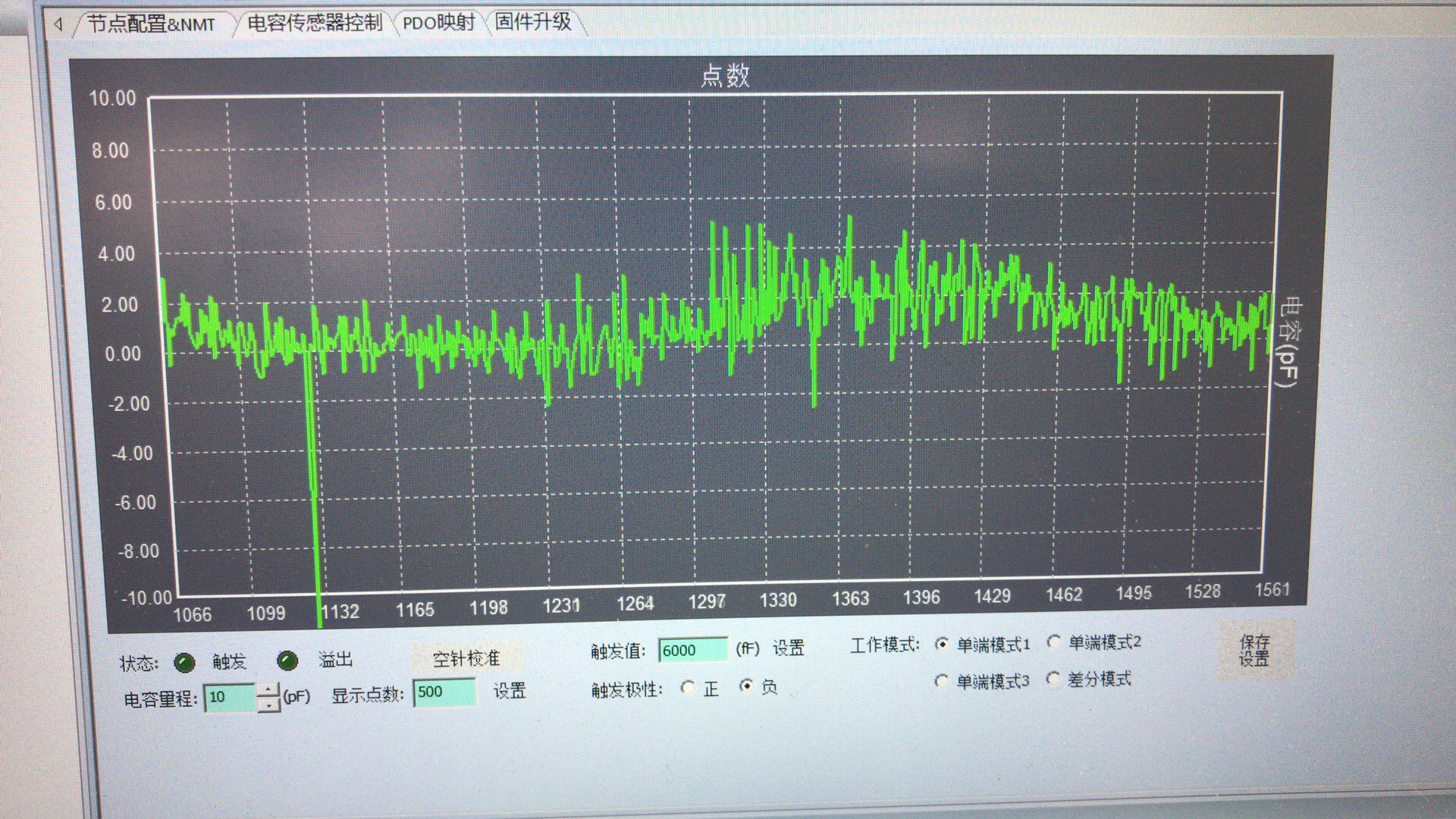
Task: Select the 单端模式1 working mode
Action: tap(942, 645)
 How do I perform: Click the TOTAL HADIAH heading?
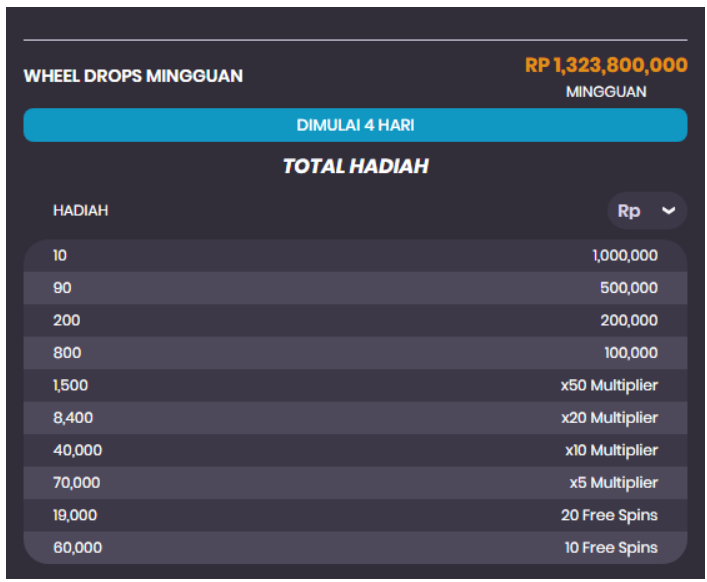click(x=355, y=166)
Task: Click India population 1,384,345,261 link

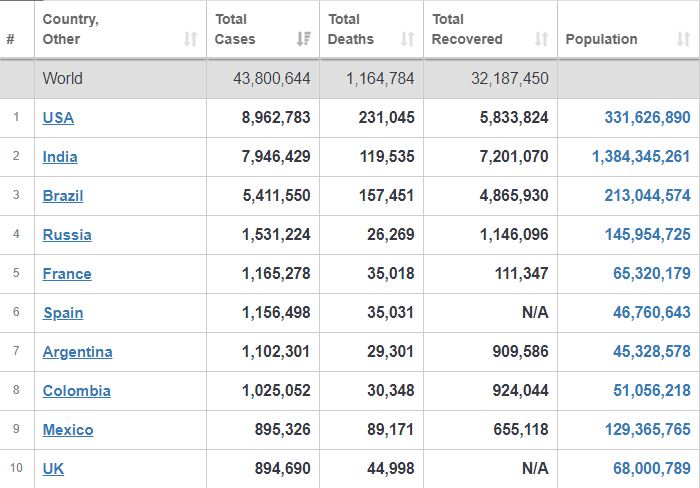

**Problem to work on**
Recast each line of the listing above as a row in a Markdown table with two columns, Row and Text, skipping blank lines. Leave the pictures out of the answer.

**Solution to this exercise**
| Row | Text |
|---|---|
| 1 | Task: Select the 单端模式1 working mode |
| 2 | Action: tap(942, 645) |
| 3 |  How do I perform: Click the TOTAL HADIAH heading? |
| 4 | click(x=355, y=166) |
| 5 | Task: Click India population 1,384,345,261 link |